Dolovac ist Torwarttrainer des FV Bad Vilbel. Der 47-Jährige kann auf eine solide Karriere auf regionalem Niveau zurückblicken, die ihn bis in die Oberliga führte. Seine Schuhe hat er aber bereits vor neun Jahren an den Nagel gehängt, Rekorde hat er auch noch keine gebrochen. Bis jetzt. "Mir war sofort klar, dass ich spielen muss. Es ging ja nicht anders", sagt Dolovac im Gespräch mit den hr-Sport. Gesagt, getan.

Die Bewegungen sind nicht mehr ganz so geschmeidig, die Ausdauer war auch schon besser, aber das Spiel ist viel zu wichtig, als dass Dolovac kneifen würde. Und sowieso: Einen Kopf macht er sich ohnehin nicht. "In meinem Alter muss man sich nicht mehr vorbereiten", sagt er und lacht. "Auch die Knie haben nicht geschlottert. Diese Zeit ist vorbei. Aber das Kribbeln vor dem Spiel war wieder da. In der Kabine lief gute Musik, um uns anzufeuern. Da hat es wieder gekribbelt, wie früher."

"Es hat überall weh getan"

Auf dem Platz erledigt Dolovac dann seinen Job wie der alte Hase, der er nunmal ist. "Ich habe zu den Jungs gesagt, sie sollen Schüsse des Gegners vermeiden. Der Gegner wusste auch nicht, dass ich so alt bin. Sonst hätten die vielleicht häufiger geschossen." So aber bleibt es bei einigen eher ungefährlichen Aktionen der Dietkirchener, für die es nur zum 1:2-Anschlusstreffer reicht. "Kein Torwartfehler", wie Dolovac mit einem Augenzwinkern betont.

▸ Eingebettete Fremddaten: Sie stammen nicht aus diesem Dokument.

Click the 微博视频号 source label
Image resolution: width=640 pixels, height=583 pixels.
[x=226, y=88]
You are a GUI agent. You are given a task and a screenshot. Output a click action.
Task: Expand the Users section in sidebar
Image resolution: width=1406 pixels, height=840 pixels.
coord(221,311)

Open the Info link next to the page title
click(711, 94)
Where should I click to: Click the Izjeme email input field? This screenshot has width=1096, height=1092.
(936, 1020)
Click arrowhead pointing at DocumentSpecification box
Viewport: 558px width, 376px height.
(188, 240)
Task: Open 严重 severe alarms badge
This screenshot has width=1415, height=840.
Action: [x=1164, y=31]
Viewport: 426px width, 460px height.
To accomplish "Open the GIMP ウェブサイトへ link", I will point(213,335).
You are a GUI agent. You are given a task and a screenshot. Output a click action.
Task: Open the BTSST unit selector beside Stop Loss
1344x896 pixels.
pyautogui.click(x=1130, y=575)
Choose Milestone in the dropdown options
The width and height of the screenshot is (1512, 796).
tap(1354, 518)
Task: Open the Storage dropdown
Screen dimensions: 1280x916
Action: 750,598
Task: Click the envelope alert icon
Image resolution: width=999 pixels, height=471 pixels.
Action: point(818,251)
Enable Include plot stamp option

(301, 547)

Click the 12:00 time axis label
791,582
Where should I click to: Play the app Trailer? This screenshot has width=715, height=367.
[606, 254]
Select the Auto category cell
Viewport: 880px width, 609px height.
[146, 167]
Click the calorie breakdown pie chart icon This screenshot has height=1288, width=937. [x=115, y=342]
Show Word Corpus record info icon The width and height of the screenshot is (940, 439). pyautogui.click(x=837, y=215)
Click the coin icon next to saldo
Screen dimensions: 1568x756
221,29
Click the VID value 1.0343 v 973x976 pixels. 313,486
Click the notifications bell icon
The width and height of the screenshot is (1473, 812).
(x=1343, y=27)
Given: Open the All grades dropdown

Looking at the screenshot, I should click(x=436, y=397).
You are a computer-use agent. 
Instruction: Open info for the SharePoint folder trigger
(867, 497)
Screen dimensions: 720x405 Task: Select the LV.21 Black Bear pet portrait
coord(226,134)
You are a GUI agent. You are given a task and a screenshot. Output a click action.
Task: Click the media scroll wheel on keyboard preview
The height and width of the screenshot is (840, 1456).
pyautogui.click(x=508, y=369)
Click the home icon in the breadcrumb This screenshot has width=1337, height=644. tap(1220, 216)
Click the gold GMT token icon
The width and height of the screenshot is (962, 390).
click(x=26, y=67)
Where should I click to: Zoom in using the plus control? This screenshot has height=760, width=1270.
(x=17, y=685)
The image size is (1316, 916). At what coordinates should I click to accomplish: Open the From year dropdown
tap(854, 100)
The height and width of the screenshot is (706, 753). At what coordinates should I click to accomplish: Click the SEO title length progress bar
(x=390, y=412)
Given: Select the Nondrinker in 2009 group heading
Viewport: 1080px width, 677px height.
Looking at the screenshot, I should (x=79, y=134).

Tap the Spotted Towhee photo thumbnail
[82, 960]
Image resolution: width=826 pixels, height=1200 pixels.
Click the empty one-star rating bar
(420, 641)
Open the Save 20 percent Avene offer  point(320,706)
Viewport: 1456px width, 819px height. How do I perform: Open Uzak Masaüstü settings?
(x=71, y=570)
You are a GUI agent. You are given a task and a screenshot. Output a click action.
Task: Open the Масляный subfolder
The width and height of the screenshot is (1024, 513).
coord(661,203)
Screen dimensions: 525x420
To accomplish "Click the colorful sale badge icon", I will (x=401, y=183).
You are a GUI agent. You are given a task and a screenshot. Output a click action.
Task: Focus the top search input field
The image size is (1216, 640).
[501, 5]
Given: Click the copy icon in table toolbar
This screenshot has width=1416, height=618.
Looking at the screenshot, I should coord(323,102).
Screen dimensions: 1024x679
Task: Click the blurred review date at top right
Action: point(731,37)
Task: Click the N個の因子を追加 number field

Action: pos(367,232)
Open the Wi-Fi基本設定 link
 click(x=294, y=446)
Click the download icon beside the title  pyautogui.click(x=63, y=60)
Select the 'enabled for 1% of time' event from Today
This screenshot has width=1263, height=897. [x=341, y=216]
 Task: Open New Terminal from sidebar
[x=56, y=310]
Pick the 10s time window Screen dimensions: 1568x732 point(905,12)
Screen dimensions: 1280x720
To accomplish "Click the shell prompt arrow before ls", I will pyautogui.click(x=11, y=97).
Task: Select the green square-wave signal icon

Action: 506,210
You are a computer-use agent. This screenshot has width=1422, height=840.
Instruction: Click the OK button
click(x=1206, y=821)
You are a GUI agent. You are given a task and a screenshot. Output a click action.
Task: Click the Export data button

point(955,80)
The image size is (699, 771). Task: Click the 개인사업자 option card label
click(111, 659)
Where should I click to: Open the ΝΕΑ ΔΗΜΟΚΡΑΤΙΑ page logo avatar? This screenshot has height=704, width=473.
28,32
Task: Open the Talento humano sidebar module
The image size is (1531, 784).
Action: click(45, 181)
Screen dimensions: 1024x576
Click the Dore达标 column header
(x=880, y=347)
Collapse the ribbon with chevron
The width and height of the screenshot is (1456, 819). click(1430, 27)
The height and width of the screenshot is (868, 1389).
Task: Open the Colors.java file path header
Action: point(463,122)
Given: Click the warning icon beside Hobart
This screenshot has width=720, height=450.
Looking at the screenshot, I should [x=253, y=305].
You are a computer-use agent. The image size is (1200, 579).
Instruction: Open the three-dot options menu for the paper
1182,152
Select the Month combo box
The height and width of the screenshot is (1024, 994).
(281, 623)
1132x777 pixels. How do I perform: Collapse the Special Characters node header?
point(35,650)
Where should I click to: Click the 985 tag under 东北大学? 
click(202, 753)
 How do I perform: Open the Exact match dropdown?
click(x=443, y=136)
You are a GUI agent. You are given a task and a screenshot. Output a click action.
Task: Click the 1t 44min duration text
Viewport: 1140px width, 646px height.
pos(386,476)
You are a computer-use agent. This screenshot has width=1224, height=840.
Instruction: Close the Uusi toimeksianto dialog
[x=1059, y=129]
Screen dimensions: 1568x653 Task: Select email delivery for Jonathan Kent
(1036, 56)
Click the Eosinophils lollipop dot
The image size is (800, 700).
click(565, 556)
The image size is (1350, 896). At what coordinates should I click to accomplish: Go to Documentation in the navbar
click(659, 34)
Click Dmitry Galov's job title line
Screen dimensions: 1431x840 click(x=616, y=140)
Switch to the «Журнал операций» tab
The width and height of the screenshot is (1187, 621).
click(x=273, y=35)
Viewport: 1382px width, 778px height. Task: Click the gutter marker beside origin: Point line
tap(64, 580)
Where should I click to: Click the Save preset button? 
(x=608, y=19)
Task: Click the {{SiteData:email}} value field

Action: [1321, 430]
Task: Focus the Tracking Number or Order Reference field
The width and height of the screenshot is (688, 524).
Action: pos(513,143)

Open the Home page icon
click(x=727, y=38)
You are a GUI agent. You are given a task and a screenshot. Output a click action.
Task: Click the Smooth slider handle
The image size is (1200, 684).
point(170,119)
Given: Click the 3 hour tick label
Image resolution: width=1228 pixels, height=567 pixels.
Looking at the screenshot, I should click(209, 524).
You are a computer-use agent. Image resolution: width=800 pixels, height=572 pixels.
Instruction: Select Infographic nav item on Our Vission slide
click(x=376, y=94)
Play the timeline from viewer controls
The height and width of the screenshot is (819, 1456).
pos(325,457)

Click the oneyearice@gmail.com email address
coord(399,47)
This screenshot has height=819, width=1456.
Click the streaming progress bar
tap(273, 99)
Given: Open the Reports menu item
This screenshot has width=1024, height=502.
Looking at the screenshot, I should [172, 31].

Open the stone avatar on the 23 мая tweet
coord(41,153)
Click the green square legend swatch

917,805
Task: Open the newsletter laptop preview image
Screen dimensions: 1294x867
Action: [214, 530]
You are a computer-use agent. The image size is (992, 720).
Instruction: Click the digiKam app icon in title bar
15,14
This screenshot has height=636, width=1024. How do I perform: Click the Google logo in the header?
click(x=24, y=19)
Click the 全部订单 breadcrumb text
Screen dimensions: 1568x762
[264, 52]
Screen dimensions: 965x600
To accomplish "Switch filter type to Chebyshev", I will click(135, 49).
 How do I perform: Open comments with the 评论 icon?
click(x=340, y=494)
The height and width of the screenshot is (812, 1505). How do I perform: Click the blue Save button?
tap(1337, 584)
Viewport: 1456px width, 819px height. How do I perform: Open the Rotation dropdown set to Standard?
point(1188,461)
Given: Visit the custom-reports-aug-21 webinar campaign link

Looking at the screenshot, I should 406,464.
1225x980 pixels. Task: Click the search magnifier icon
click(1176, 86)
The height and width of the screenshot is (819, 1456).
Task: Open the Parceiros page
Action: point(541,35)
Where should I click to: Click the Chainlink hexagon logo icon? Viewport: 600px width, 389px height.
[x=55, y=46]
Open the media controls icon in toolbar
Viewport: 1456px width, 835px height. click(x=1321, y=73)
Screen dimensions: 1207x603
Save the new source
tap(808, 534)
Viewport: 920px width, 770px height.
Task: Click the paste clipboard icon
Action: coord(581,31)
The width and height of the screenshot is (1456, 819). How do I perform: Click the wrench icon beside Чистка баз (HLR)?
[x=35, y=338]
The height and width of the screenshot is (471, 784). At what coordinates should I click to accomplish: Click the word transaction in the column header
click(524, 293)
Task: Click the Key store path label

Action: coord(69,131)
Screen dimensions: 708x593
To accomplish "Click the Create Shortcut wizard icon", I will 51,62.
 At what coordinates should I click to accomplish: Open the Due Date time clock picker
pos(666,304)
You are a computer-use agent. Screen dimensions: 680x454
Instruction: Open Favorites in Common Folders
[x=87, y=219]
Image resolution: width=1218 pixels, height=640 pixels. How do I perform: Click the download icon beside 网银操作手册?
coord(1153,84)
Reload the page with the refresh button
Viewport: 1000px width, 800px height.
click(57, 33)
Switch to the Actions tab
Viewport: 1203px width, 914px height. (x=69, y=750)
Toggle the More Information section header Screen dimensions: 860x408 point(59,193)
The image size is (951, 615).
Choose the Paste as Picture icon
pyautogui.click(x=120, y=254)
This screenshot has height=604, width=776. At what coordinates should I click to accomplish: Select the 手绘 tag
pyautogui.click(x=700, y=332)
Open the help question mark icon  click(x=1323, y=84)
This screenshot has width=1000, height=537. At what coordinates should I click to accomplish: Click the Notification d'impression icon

Kein böses Erwachen auf dem Platz also, wenn überhaupt, dann am Folgetag. "Für mich war es einfach nur anstrengend. Vor allem einen Tag nach dem Spiel war es schlimm. Es hat überall weh getan", so Dolovac. Gelohnt hat sich sein Einsatz aber in jedem Fall, die drei Punkte gegen den Tabellennachbarn könnten, so die Saison irgendwann fortgesetzt wird, noch Gold wert sein. "Wenn man gewinnt, ist es ein bisschen einfacher, Schmerzen auszuhalten."

"Ich gebe gerne ein Runde. Wir feiern viel"

Und so hat sich Dolovac mit seinem Einsatz sogar noch einen kleinen Platz in den Geschichtsbüchern des Hessischen Fußballs gesichert: Als ältester Spieler, der je in Hessens höchster Spielklasse auf dem Platz stand. "Ich habe es mir am Spieltag schon gedacht. Aber wirklich vom Rekord habe ich erst jetzt erfahren, durch einen Facebook-Post der Hessenliga. Viele der Jungs haben mir sofort eine Nachricht geschickt."

Gelegenheit, seinen Rekord mit der Truppe zu feiern, gab es wegen der Corona-Kontaktsperre noch keinen. "Ich gebe gerne ein Runde. Wir haben eine gute Truppe und feiern viel", so Dolovac. Beste Voraussetzungen also, um beim ersten Treffen nach der Kontaktsperre auf den neuen Rekordhalter anzustoßen.